Majority Whip of the Kentucky House of Representatives
- In office January 4, 2011 – January 6, 2015
- Preceded by: John Stacy
- Succeeded by: Johnny Bell

Member of the Kentucky House of Representatives from the 14th district
- In office January 1, 2003 – January 1, 2017
- Preceded by: Mark Treesh
- Succeeded by: Matt Castlen

Personal details
- Born: October 10, 1948 (age 77) Owensboro, Kentucky
- Party: Democratic
- Alma mater: University of Florida Indiana University
- Website: votetommythompson.com

= Tommy Thompson (Kentucky politician) =

American politician

Thomas Nichols Thompson (born October 10, 1948) is an American politician and a Democratic member of the Kentucky House of Representatives from 2003 to 2017, representing district 14. Thompson was first elected in 2002 when Republican incumbent Mark Treesh retired to run for the Kentucky Senate.

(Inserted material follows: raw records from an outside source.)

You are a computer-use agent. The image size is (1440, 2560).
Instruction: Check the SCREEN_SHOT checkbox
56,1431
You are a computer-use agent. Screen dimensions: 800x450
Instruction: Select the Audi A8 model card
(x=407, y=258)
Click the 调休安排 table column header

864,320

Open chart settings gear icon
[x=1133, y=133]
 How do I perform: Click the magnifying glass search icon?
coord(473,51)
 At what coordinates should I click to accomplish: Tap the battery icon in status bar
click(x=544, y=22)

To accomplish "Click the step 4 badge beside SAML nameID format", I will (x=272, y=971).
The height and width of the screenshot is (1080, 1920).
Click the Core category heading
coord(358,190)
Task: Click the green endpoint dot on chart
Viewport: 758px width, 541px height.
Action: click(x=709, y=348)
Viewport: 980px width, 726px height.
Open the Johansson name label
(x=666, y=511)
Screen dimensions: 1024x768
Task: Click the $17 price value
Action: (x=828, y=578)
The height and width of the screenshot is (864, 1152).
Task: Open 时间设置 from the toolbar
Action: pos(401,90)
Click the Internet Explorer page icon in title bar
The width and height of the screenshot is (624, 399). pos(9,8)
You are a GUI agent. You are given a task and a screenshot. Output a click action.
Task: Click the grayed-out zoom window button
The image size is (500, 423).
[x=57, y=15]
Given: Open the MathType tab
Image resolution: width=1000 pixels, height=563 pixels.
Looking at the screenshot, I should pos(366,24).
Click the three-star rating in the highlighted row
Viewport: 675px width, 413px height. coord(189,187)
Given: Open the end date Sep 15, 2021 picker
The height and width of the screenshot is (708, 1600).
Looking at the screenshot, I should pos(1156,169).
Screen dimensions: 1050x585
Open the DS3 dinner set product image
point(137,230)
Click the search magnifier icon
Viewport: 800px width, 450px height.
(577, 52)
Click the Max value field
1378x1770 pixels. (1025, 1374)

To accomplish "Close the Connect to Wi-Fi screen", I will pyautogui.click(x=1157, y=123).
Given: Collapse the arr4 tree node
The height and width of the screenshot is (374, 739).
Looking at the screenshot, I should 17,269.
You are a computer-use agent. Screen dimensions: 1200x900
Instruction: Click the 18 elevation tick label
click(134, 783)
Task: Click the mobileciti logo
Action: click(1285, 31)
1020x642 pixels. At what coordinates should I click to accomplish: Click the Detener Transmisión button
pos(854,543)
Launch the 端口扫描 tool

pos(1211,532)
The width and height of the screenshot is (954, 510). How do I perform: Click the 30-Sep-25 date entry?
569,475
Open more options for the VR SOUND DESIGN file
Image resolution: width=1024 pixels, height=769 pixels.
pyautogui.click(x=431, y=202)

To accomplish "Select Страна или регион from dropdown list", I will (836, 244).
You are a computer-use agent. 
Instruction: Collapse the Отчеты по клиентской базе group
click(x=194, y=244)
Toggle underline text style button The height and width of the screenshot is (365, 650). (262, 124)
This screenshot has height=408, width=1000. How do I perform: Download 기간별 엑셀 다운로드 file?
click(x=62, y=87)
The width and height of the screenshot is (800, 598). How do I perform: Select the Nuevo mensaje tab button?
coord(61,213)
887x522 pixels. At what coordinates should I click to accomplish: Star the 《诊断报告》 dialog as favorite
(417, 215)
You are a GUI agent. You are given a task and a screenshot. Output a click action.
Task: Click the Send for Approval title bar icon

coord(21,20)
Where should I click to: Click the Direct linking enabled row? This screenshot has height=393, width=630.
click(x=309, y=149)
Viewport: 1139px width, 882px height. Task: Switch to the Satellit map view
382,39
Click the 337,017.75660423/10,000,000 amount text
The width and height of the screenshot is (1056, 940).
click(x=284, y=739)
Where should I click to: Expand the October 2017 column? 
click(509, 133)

He was defeated for reelection in 2016 by Matt Castlen.

==Education==
Thompson earned his bachelor's degree from the University of Florida and his MBA from the Indiana University School of Business.

==Elections==
- 2012 Thompson was unopposed for the May 22, 2012 Democratic Primary and won the November 6, 2012 General election with 12,107 votes (58.0%) against Republican nominee Marian Turley.
- 2002 When District 21 Republican Representative Mark Treesh ran for Kentucky Senate and left the seat open, Thompson was unopposed for the 2002 Democratic Primary and won the November 5, 2002 General election with 7,625 votes (56.6%) against Republican nominee Ray Askins.
- 2004 Thompson was challenged in the 2004 Democratic Primary, winning with 2,300 votes (72.3%) and won the November 2, 2004 General election with 11,015 votes (55.9%) against Republican nominee Steve Winkler.
- 2006 Thompson was unopposed for both the 2006 Democratic Primary and the November 7, 2006 General election, winning with 11,493 votes.
- 2008 Thompson was unopposed for both the 2008 Democratic Primary and the November 4, 2008 General election, winning with 15,410 votes.
- 2010 Thompson was unopposed for the May 18, 2010 Democratic Primary and won the November 2, 2010 General election with 11,282 votes (67.0%) against Republican nominee Paul Estep.